[START Page excerpt]

Tensions and clashes arose between Zionist colonists and Palestinian farmers near Nazareth. A Palestinian deputy from Jaffa raised the Zionist issue for the first time in Ottoman parliament.

Once in power, the CUP introduced a number of new initiatives intended to promote the modernization of the Ottoman Empire. CUP advocated a program of orderly reform under a strong central government, as well as the exclusion of all foreign influence. CUP promoted industrialization and administrative reforms. Administrative reforms of provincial administration quickly led to a higher degree of centralization.

Although the CUP collaborated with the LU, their respective goals contrasted strongly. LU favored administrative decentralization and European assistance to implement reforms and also promoted industrialization. In addition, the CUP implemented the secularization of the legal system and provided subsidies for the education of women, and altered the administrative structure of the state-operated primary schools. The new parliament sought to modernize the Empire's communications and transportation networks, trying at the same time not to put themselves in the hands of European conglomerates and non-Muslim bankers.

Germany and Italy already owned the paltry Ottoman railways (5,991 km of single-track railroads in the whole of the Ottoman dominions in 1914) and since 1881 administration of the defaulted Ottoman foreign debt had been in European hands. The Ottoman Empire was virtually an economic colony.

[END Page excerpt]

**Problem statement:** Resume the passage on Committee of Union and Progress (CUP) reforms in the late Ottoman Empire, picking up right after its final sentence. The records that come next are not needed for this.

[START Records supplied]

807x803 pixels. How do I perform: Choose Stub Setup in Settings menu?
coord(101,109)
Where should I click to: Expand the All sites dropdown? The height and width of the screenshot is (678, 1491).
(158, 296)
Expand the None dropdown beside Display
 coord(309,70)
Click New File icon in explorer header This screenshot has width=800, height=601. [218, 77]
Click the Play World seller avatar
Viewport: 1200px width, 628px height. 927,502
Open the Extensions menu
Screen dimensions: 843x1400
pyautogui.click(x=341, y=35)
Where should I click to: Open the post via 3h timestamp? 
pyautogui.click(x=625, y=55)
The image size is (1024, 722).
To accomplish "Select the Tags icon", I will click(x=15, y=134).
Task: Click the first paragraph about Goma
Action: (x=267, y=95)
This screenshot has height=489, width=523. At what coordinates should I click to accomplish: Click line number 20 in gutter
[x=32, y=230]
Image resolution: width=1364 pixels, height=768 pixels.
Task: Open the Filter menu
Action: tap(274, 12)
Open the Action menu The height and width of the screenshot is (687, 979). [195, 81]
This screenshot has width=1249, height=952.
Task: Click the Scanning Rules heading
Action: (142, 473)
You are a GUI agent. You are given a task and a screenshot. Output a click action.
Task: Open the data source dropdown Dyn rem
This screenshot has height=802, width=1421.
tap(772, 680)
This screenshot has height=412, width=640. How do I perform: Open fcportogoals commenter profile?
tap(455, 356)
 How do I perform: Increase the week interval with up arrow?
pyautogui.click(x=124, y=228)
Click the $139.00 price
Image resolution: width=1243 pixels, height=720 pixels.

[END Records supplied]

**Answer to the exercise:**
Towards the end of 1911, the opposition gathered around the re-organized LU (now officially founded as the Freedom and Accord Party in November 1911) seemed on the rise. Only 20 days after formation, a by-election in December 1911 (actually covering a single constituency) in which the Liberal Union candidate won was taken as a confirmation of a new political atmosphere and its repercussions were extensive. By 1912, the Committee of Union and Progress had been in power for four years.

Second term, 1912

"Election of Clubs" and CUP government

Main article: Ottoman general election, 1912

The CUP now called for early national elections in order to thwart the new Freedom and Accord's ability to better organize and grow. In the two-party general elections held in April 1912, nicknamed the "Election of Clubs" (Template:Lang-tr) because of the widespread electoral fraud and violence engaged in by the CUP against Freedom and Accord candidates, the results showed that CUP won an overwhelming majority (269 of 275 seats in the Chamber of Deputies). A cabinet of CUP members was formed under Grand Vizier Mehmed Said Pasha.

Savior Officers' revolt and LU government

Main article: Savior Officers

Angered at their loss in the election, the leadership of Freedom and Accord (LU) sought extra-legal methods to regain power over the CUP, complaining vocally about electoral fraud. At around this time, a group of military officers, uncomfortable with injustices it perceived within the military, organized itself into an armed organization known as the "Savior Officers" (Template:Lang-tr) and made their presence known to the imperial government. The Savior Officers, quickly becoming partisans of Freedom and Accord, soon created unrest in the capital Istanbul. After gaining the support of Prince Sabahaddin, another opposition leader, the Savior Officers published public declarations in newspapers.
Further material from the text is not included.